* _DIRECTIONS FOR THIS TASK_: Rewrite the records below, replacing every occurrence of "GUI agent" with "screen assistant" and leaving everything else unchanged.

Target position records
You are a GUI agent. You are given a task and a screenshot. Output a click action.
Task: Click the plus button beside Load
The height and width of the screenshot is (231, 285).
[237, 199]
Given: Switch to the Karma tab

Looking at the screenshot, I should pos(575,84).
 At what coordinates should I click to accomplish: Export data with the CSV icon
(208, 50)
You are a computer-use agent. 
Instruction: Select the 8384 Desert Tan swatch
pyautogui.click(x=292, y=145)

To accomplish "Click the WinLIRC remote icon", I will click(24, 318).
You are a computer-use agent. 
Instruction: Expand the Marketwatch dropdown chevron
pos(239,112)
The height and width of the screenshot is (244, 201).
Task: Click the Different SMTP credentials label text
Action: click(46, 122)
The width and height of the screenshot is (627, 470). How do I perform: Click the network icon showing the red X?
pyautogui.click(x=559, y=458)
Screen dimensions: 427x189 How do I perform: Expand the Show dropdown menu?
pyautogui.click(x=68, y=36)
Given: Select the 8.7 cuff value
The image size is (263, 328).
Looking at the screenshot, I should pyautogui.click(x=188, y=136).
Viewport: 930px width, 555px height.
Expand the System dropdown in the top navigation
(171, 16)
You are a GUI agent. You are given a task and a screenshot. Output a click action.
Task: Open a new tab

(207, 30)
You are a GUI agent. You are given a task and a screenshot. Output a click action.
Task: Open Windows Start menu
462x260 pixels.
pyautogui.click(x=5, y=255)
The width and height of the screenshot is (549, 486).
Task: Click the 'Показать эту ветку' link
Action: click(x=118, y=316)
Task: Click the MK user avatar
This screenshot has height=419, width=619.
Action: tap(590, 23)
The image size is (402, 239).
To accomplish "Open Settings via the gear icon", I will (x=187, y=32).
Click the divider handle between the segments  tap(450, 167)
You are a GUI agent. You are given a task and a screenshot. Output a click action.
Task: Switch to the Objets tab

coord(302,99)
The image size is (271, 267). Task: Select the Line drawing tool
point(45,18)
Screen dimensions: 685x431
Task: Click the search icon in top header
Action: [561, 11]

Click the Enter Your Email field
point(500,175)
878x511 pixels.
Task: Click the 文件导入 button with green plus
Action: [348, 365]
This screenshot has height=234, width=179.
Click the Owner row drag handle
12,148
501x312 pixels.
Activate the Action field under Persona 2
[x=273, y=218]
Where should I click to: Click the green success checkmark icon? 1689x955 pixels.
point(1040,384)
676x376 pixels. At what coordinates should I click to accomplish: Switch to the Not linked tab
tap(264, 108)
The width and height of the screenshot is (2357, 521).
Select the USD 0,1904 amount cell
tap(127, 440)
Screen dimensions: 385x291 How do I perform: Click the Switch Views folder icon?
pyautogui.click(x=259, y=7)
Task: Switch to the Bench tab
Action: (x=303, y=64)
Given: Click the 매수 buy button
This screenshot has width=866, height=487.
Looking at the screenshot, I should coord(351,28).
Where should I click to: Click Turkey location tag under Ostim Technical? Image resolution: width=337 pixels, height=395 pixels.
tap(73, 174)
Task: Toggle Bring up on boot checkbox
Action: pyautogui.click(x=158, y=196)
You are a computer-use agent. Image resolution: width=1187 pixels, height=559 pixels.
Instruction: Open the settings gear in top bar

* _PROBLEM SOLUTION_:
You are a screen assistant. You are given a task and a screenshot. Output a click action.
Task: Click the plus button beside Load
The height and width of the screenshot is (231, 285).
[237, 199]
Given: Switch to the Karma tab

Looking at the screenshot, I should pos(575,84).
 At what coordinates should I click to accomplish: Export data with the CSV icon
(208, 50)
You are a computer-use agent. 
Instruction: Select the 8384 Desert Tan swatch
pyautogui.click(x=292, y=145)

To accomplish "Click the WinLIRC remote icon", I will click(24, 318).
You are a computer-use agent. 
Instruction: Expand the Marketwatch dropdown chevron
pos(239,112)
The height and width of the screenshot is (244, 201).
Task: Click the Different SMTP credentials label text
Action: click(46, 122)
The width and height of the screenshot is (627, 470). How do I perform: Click the network icon showing the red X?
pyautogui.click(x=559, y=458)
Screen dimensions: 427x189 How do I perform: Expand the Show dropdown menu?
pyautogui.click(x=68, y=36)
Given: Select the 8.7 cuff value
The image size is (263, 328).
Looking at the screenshot, I should pyautogui.click(x=188, y=136).
Viewport: 930px width, 555px height.
Expand the System dropdown in the top navigation
(171, 16)
You are a screen assistant. You are given a task and a screenshot. Output a click action.
Task: Open a new tab

(207, 30)
You are a screen assistant. You are given a task and a screenshot. Output a click action.
Task: Open Windows Start menu
462x260 pixels.
pyautogui.click(x=5, y=255)
The width and height of the screenshot is (549, 486).
Task: Click the 'Показать эту ветку' link
Action: click(x=118, y=316)
Task: Click the MK user avatar
This screenshot has height=419, width=619.
Action: tap(590, 23)
The image size is (402, 239).
To accomplish "Open Settings via the gear icon", I will (x=187, y=32).
Click the divider handle between the segments  tap(450, 167)
You are a screen assistant. You are given a task and a screenshot. Output a click action.
Task: Switch to the Objets tab

coord(302,99)
The image size is (271, 267). Task: Select the Line drawing tool
point(45,18)
Screen dimensions: 685x431
Task: Click the search icon in top header
Action: [561, 11]

Click the Enter Your Email field
point(500,175)
878x511 pixels.
Task: Click the 文件导入 button with green plus
Action: [348, 365]
This screenshot has height=234, width=179.
Click the Owner row drag handle
12,148
501x312 pixels.
Activate the Action field under Persona 2
[x=273, y=218]
Where should I click to: Click the green success checkmark icon? 1689x955 pixels.
point(1040,384)
676x376 pixels. At what coordinates should I click to accomplish: Switch to the Not linked tab
tap(264, 108)
The width and height of the screenshot is (2357, 521).
Select the USD 0,1904 amount cell
tap(127, 440)
Screen dimensions: 385x291 How do I perform: Click the Switch Views folder icon?
pyautogui.click(x=259, y=7)
Task: Switch to the Bench tab
Action: (x=303, y=64)
Given: Click the 매수 buy button
This screenshot has width=866, height=487.
Looking at the screenshot, I should coord(351,28).
Where should I click to: Click Turkey location tag under Ostim Technical? Image resolution: width=337 pixels, height=395 pixels.
tap(73, 174)
Task: Toggle Bring up on boot checkbox
Action: pyautogui.click(x=158, y=196)
You are a computer-use agent. Image resolution: width=1187 pixels, height=559 pixels.
Instruction: Open the settings gear in top bar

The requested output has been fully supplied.